TEEHR Evaluation Example 2 (Part 1)#

Daily Data, NWM 3.0 Retrospective and MARRMoT_37 HBV, CAMELS Subset (542)#

#

Example 2 walks through an anticipated common use case of evaluating experimental model output at a large sample of gauge locations using TEEHR. We are using MARRMoT model 37 (HBV) output as our ‘experimental’ model. (Thank you, Wouter - source: Knoben et al 2019) and a subset of CAMELS basins (543 of the 671).

In this notebook we will perform the following steps:#

  1. Get the TEEHR datasets from S3
  2. Build a joined duckdb database
  3. Add attributes to the joined database
  4. Add calculated fields to the joined database
  5. Export the joined duckdb database to a parquet file

1. Get the data from S3#

For the sake of time, we prepared the individual datasets in advance and are simply copying to your 2i2c home directory. After running the cell below to copy the example_2 data.
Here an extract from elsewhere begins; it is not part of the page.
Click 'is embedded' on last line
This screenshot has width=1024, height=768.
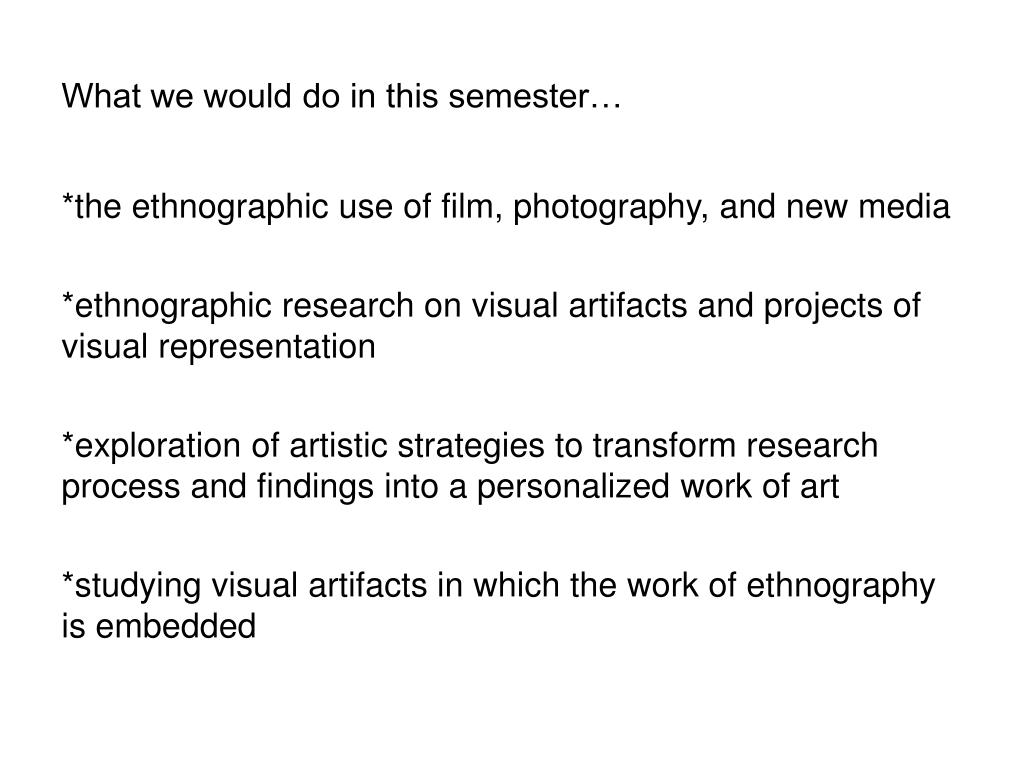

!rm -rf ~/teehr/example-2/*
!aws s3 cp --recursive --no-sign-request s3://ciroh-rti-public-data/teehr-workshop-devcon-2024/workshop-data/example-2 ~/teehr/example-2
# view the directory structure and contents
!tree ~/teehr/example-2/

2. Build the joined database#

An essential step for all model evalutions is joining the dataset being evaluated with a dataset that is considered ‘truth’ - i.e., the verifying data (typically some form of observations). What we mean by ‘joining’ is aligning a model output data (location and time) with the observations at the same (or most representative possible) location and time. If the evaluation includes a small number of locations and/or a small period of time (total amount of data is relatively small), the joining process could be done on the fly when calculating metrics. However as the magnitude of data becomes very large (e.g., 1000s of locations, 20+ years of hourly data), joining data on the fly and/or storing all of the joined data in memory can become prohibitively slow or infeasible, depending on your available memory. Further if including metric uncertainty bounds (to be added in future versions of TEEHR), the joined dataset must be resampled, creating yet more data to handle in memory. To address this, TEEHR creates a joined dataset in advance and writes the results to disk in highly efficient parquet format. For context, the 44-year NWM retrospective simulations at ~8000 gauge locations results in X billion rows of data. Joining this data on the fly would be not be feasible on most servers.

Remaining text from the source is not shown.